Opinião

A obsessão pelo PIB

Aparece-nos agora a lengalenga de que os países do leste europeu vão passar Portugal no PIB. Importaria que cada um dos que enche o discurso com tal proclamação se deslocasse à Roménia, à Hungria, à República Checa, à Eslováquia e visse, com os seus olhos, o que lá se passa

Há cerca de duas décadas, a grande comparação que se fazia, para situar Portugal no contexto Europeu, era com a Irlanda. A maior parte dos que falavam sobre essa realidade comparativa nunca tinha ida à Irlanda, muito menos à Irlanda profunda e rural.

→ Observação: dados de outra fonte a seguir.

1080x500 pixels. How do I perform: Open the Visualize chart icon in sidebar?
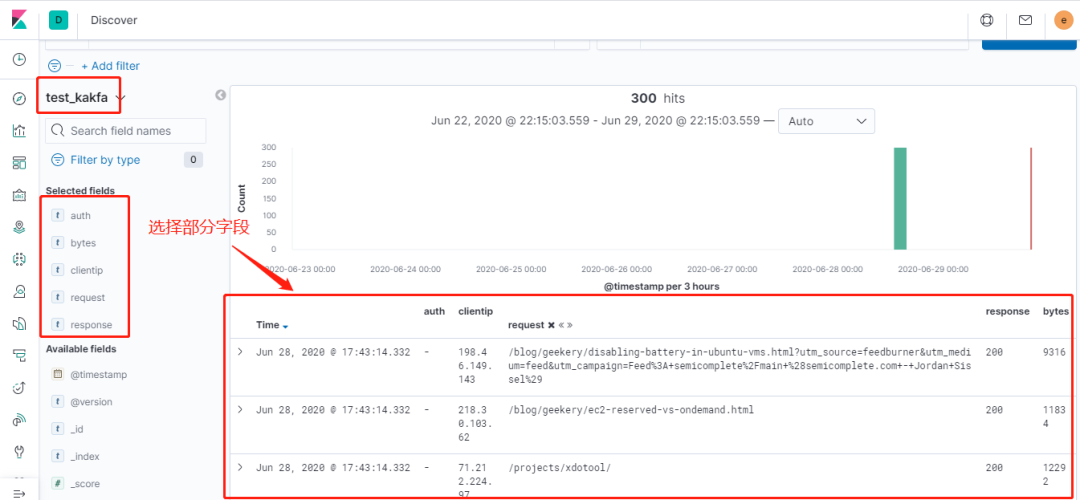(x=19, y=131)
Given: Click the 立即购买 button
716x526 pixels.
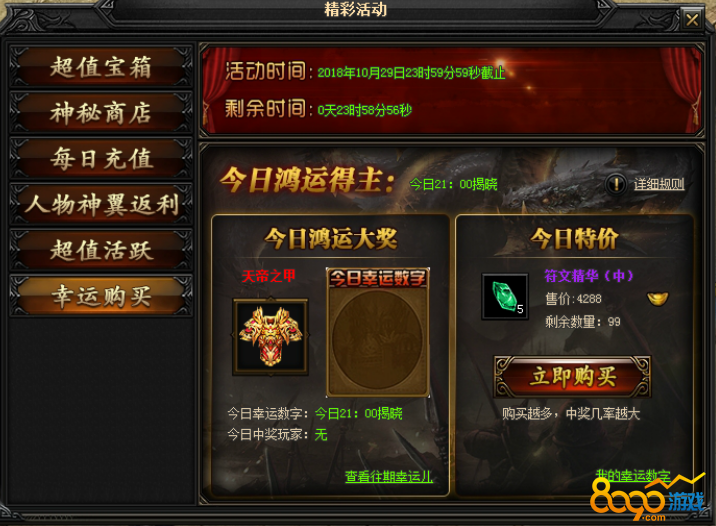Looking at the screenshot, I should [573, 377].
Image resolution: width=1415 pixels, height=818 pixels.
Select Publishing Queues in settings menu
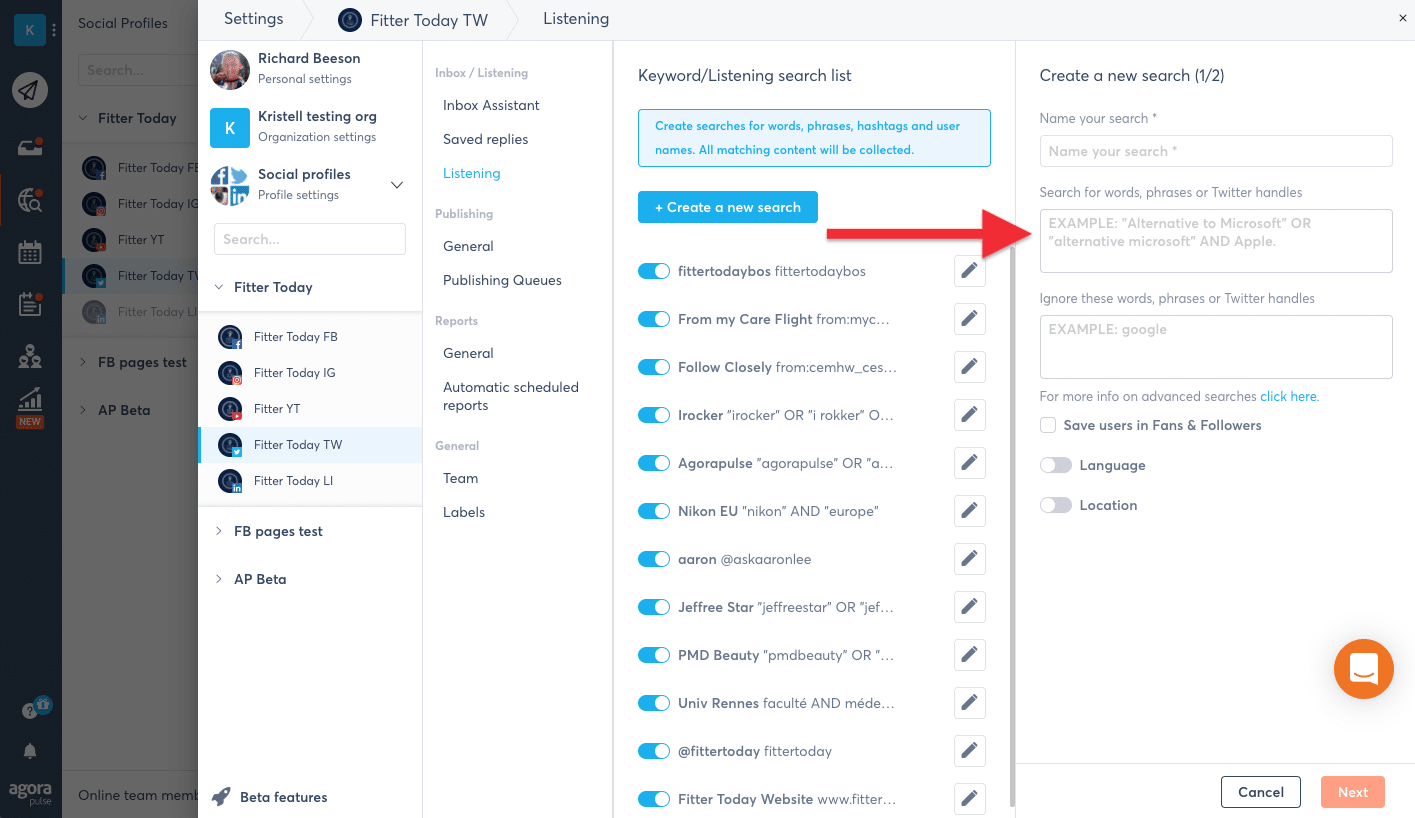502,280
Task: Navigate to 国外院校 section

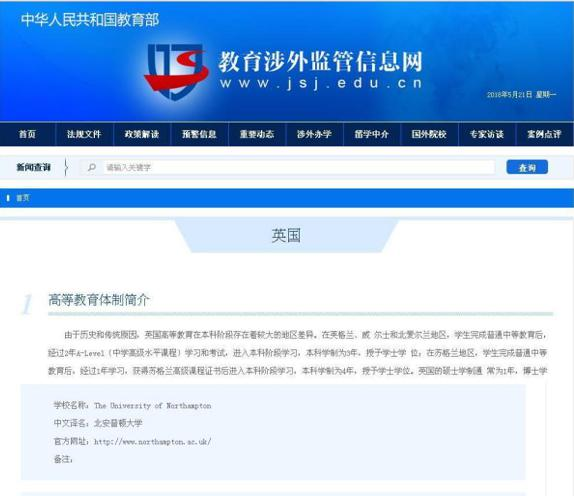Action: (429, 134)
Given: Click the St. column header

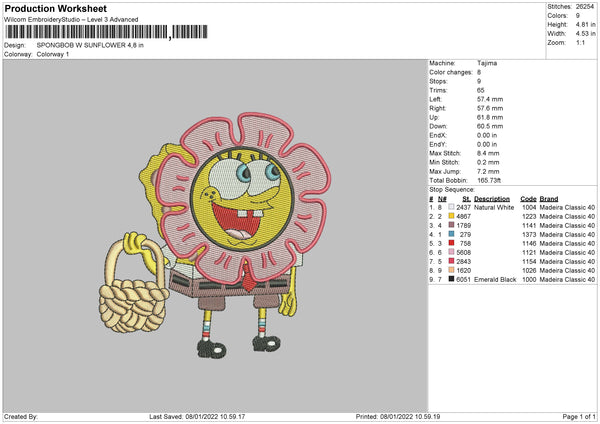Looking at the screenshot, I should pyautogui.click(x=466, y=199).
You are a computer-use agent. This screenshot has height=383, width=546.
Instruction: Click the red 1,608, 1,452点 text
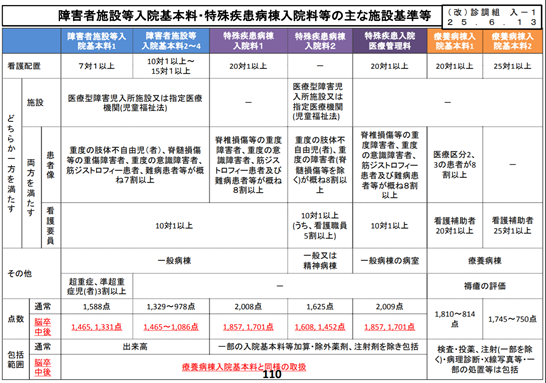pyautogui.click(x=320, y=327)
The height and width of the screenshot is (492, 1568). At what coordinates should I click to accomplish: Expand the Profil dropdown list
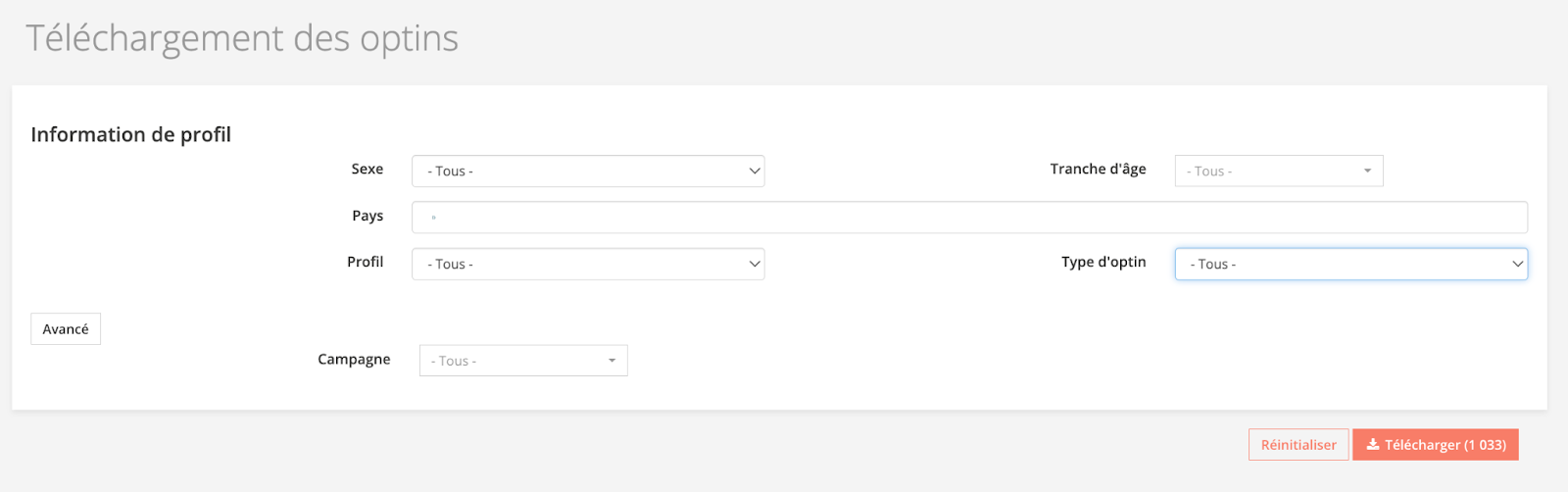pyautogui.click(x=587, y=265)
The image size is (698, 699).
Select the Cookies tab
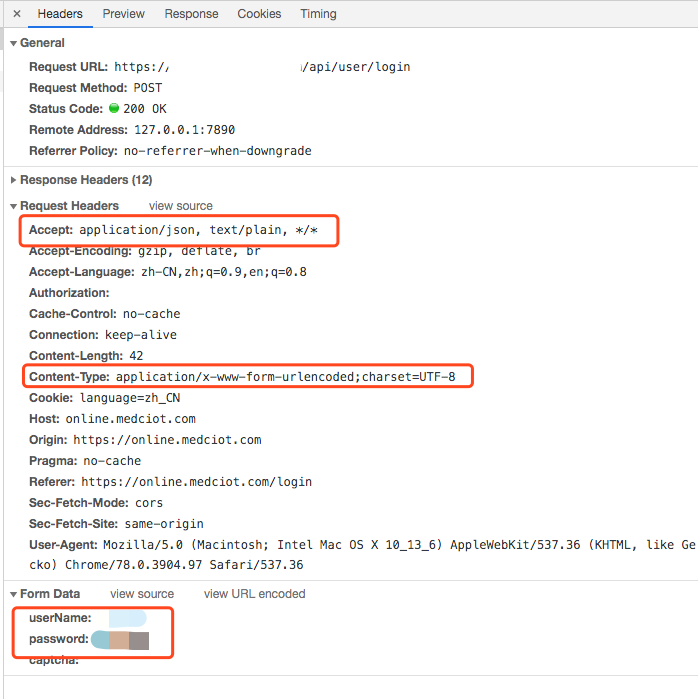click(x=259, y=14)
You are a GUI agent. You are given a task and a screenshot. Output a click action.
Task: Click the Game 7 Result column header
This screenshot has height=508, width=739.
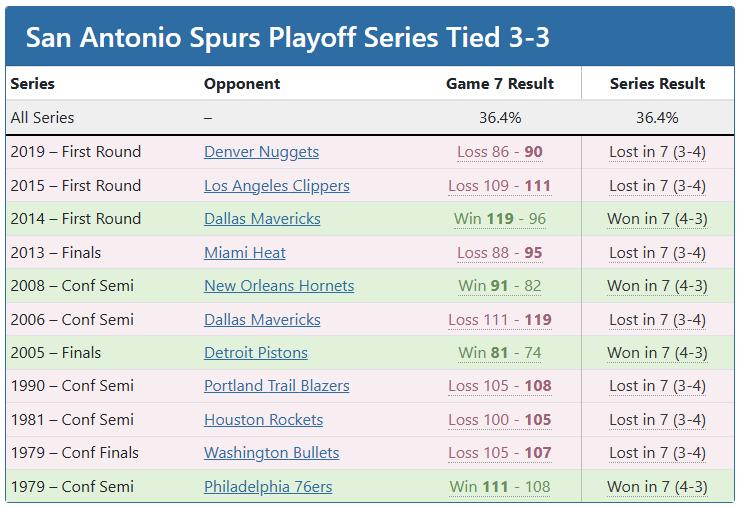(x=500, y=84)
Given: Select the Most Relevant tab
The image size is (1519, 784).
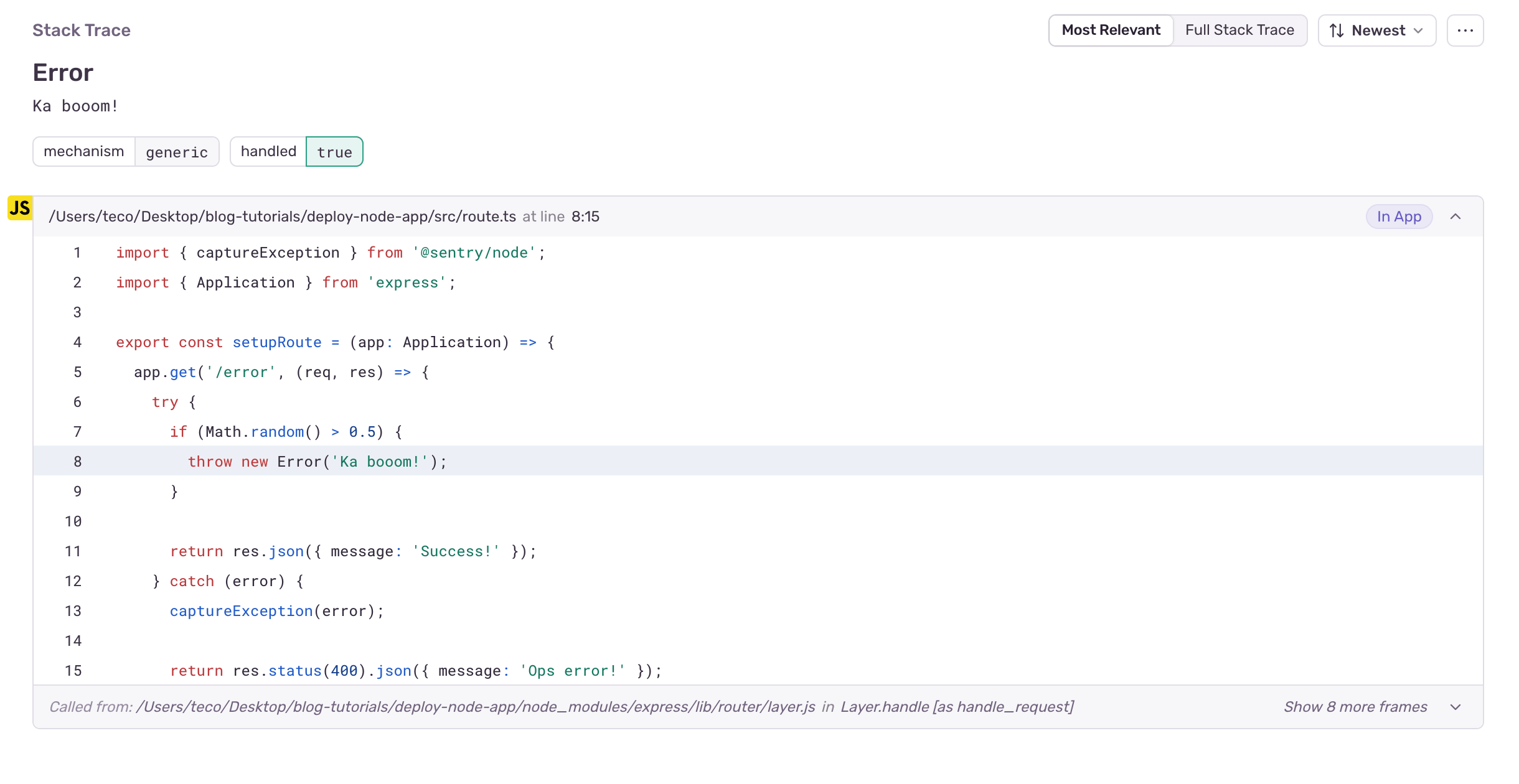Looking at the screenshot, I should coord(1111,29).
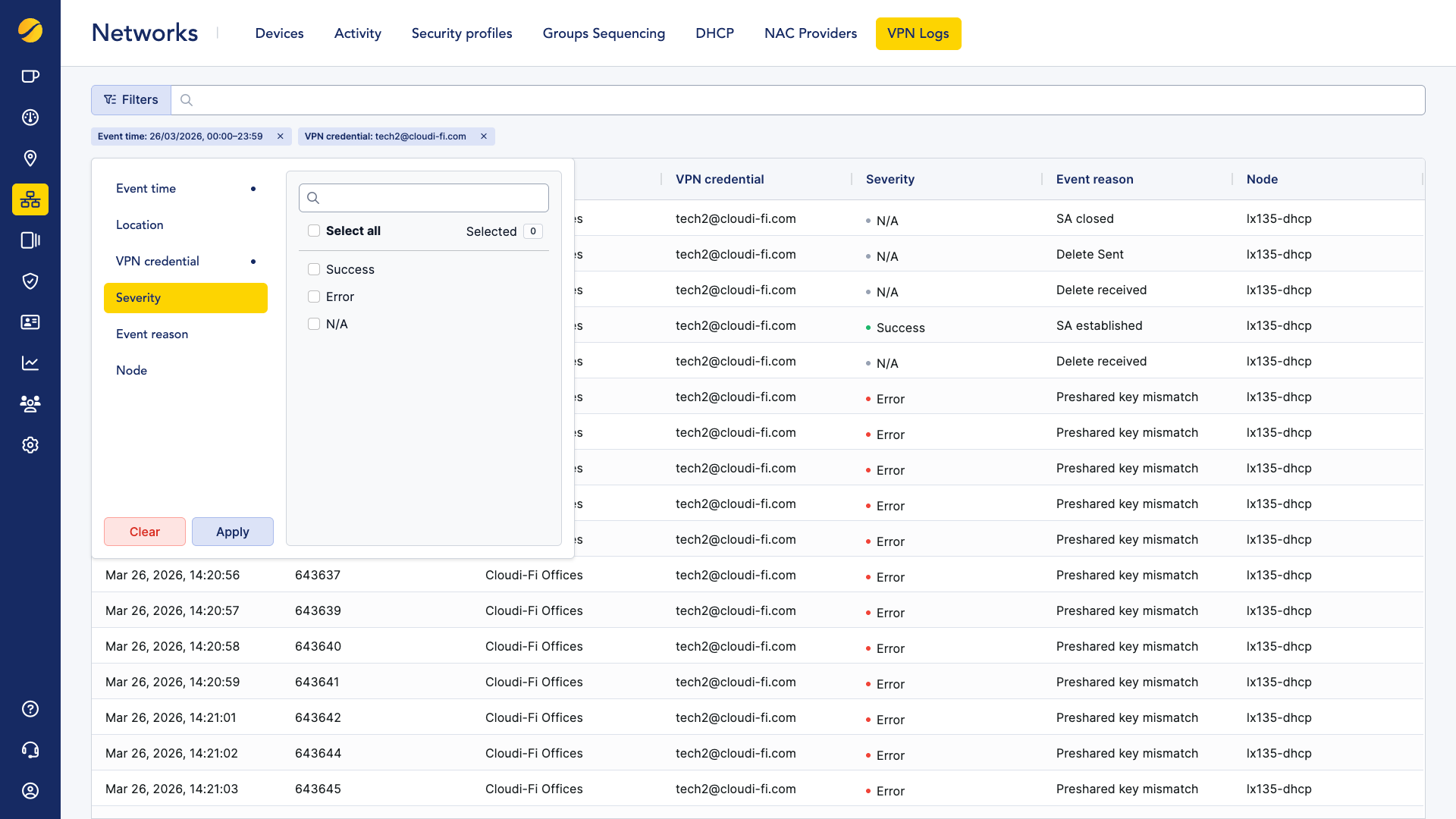This screenshot has width=1456, height=819.
Task: Open the users group sidebar icon
Action: coord(30,403)
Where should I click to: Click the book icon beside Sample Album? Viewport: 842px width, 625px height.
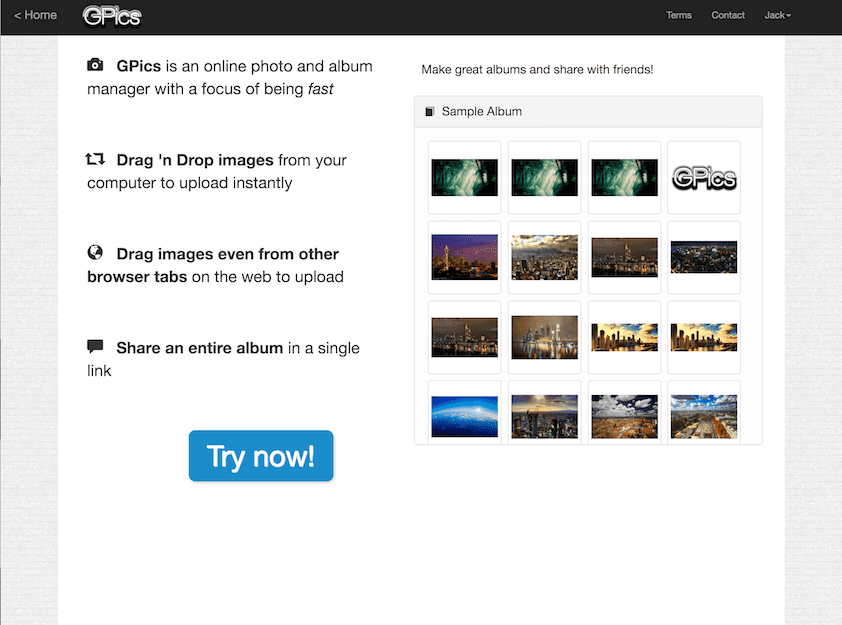coord(430,112)
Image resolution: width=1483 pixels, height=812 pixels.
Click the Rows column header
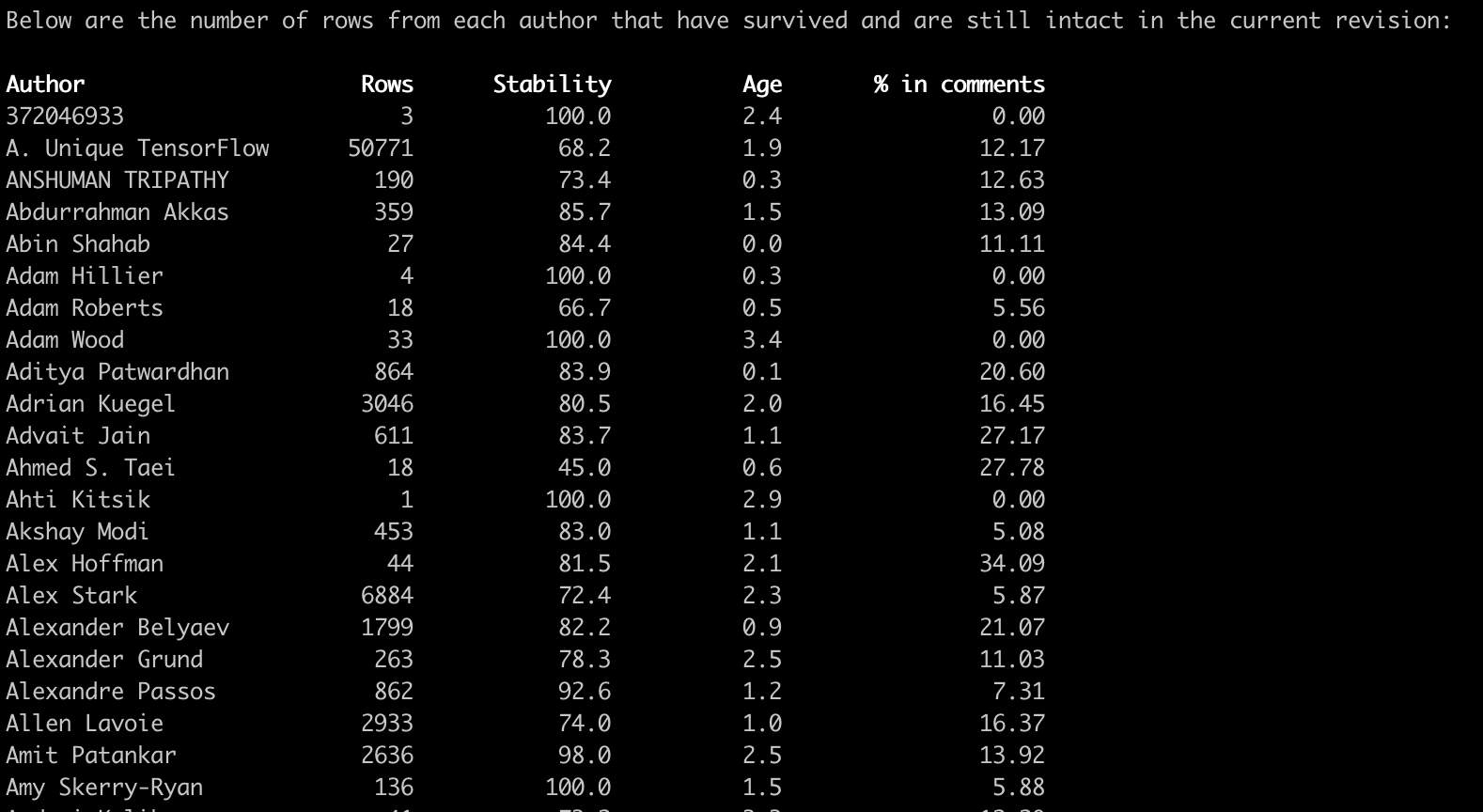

A comparação era, tão só, entre crescimentos do Produto Interno Bruto (PIB), entre uma realidade esdrúxula de um país que fala inglês, que tem uma diáspora com grande potencial financeiro, que se situa na Europa como uma porta giratória de capitais e serve como grande offshore para as gigantes tecnológicos.

A crise de 2008 demonstrou o quão frágil é esta economia irlandesa. Está claro, passada a crise, o crescimento voltou e aos dois dígitos, como que implicado por um aquecimento fantástico dos fundamentais desta economia.

Mas o mais irreal de tudo, implicado pelo tal indicador PIB, é que a Irlanda consegue situar-se, no Indicador de Desenvolvimento Humano (IDH), um lugar acima da Alemanha, demonstrando a fragilidade de todos os rankings construídos com base em artefactos estatísticos desatualizados.

Mas há uma outra circunstância que importa avaliar quando se faz uma análise entre países – a renda bruta per capita. Ora, a Irlanda é hoje uma dos países mais afastados na relação entre a base e o topo dos salários, o salário médio desdiz a realidade vivida de cerca de dois terços dos irlandeses.

Acontece que os outros dois elementos, para além do PIB e que constroem o IDH, são a expectativa de vida ao nascer e os anos esperados de escolaridade. E é aqui que Portugal merece uma atenção.

Só nos finais da década de 1980 se iniciou o processo que levou a uma redução muito significativa da mortalidade infantil, e só na década de 1990 se desenvolveu o Serviço Nacional de Saúde com uma capilaridade e uma prestação que pôde contemplar progressos assinaláveis na expectativa de vida. Em qualquer um destes universos, Portugal teve uma evolução extraordinária tendo em conta o ponto de partida, o que não aconteceu, por exemplo com a Irlanda onde a universalização dos serviços de saúde advém da década de 1960.

Um outro indicador é o que liga à escolaridade. Se tivermos presente que a escolaridade obrigatória até ao 12º ano só é uma realidade concreta deste século, voltaremos a ter um desempenho, em Portugal, que pode ser, que deve ser, reconhecido.

Aparece-nos agora a lengalenga de que os países do leste europeu vão passar Portugal no PIB. Importaria que cada um dos que enche o discurso com tal proclamação se deslocasse à Roménia, à Hungria, à República Checa, à Eslováquia e visse, com os seus olhos, o que lá se passa.

Conviria que os tais que observam o país pelas vistas do comunismo requentado confirmassem o regime laboral destes países, a matriz de organização do trabalho que em cada um vigora e, ainda, se cada um desses patrimónios societáis seria aplicável em Portugal. Pela minha parte, o ser latino é um património inalienável!

É normal que as instituições internacionais queiram encontrar fatores de comparação, que se queira medir o crescimento das economias, mesmo que seja esse crescimento incontido o fator central da degradação do planeta. Mas esses elementos de comparação não deveriam decorrer de um único fator, não deveriam conter, unicamente, uma opção económica. Seria até muito mais útil, que se fizesse um ranking invertido, premiando quem, ao longo do tempo, mais combate a pobreza, mais valoriza a educação e a saúde, mais importância dá ao atingir de uma vida digna dos milhares de milhão de seres viventes no planeta. Mas isso não cola com o neoliberalismo desenfreado inculcado nas mentes de muitos dos jornalistas económicos e de certos políticos thatcherianos

Importaria, mais do que nunca, uma Organização das Nações Unidas que ajudasse a mudar os indicadores. Mais ainda, que a OCDE, clube dos que já foram ricos, não continuasse a autorizar que os países se reduzam a meras estatísticas.